AGCO (MF) ransomware attack disrupts tractor sales during U.S. planting season

[kenmbz]

This one was quick to infiltrate. Replaced a few thousand machines and ton of server with virtuals to keep the business up.
Off line backups saved the day, but it cost millions. Company made the decision to do this over paying. Was not easy.
At the time all of our subcompanies were on different independent networks, limiting the damage.
Now we have more ID, FW and other hw to get in the path. Plus educating the staff helped to the point where they even report some of our mass information emails as phishing.

 

[Dmacleo]

ok I stand corrected.
sounds like you are heavy into it and with your knowledge of the vectors I apologize.
I've just seen WAY too many people trumpet the offsite backup line that get suddenly shocked about the timing vector.

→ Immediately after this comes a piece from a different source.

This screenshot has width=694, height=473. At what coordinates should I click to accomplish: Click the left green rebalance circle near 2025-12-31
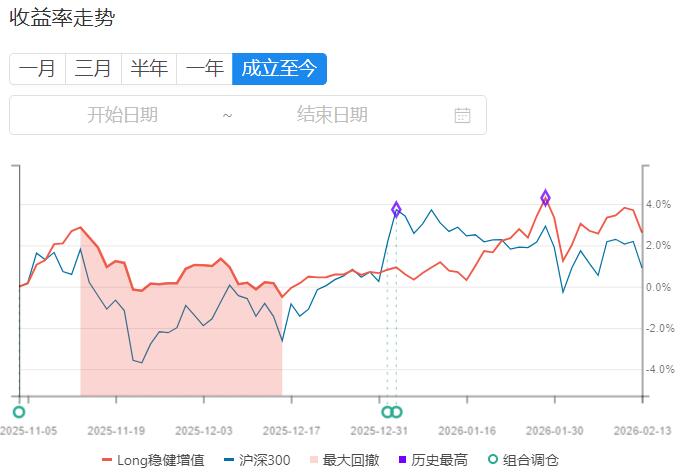point(387,412)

edit: where news reports mentioned france/germany (production plants for many agco stuff) while not mentioning US based production I wondered about separated networks.
that is not an area I have a lot of knowledge about, I'm one of those high IQ people with no direction that likes to play around and learn stuff. this item was on my list to learn about.
time to fire up some cheap VPS units and play around I guess.
again, I apologize for the stupid assumption I made. Mea Culpa.

 

[kenmbz]

No worries, I did not want to go into too much detail. Which is where you saw some gaps, which you pointed out, correctly. So on me too.
I hope AGCO had everything backup up offline. It is painful to repair/rebuild and buy new and takes a long time with big business impacts. I feel for them and all the other companies and people hit by these sc*m of the earth.

 

[Dmacleo]

yeah I've dealt with stuff like the largest android community in world (at the time, not sure now, droidforums was admin/etc) getting hit all the time as well as some US based 2nd amendment forums getting hit. plus I ran few vpns getting multiple TB a day of traffic for droid builds.
all for free for me (I operated on donation basis) just to try to help.
all I ever heard was "but we got offisite backups" (lot of cry and whine here when I said WTF cares) and had to deal with that crap.
I state I am not well versed enough in this stuff, pay the money have this/that company involved, they all scream.
some listened, android did, some others didn't. guess which one survived?
I know my knowledge limitations and am not afraid to acquiesce and learn from others that know more than me.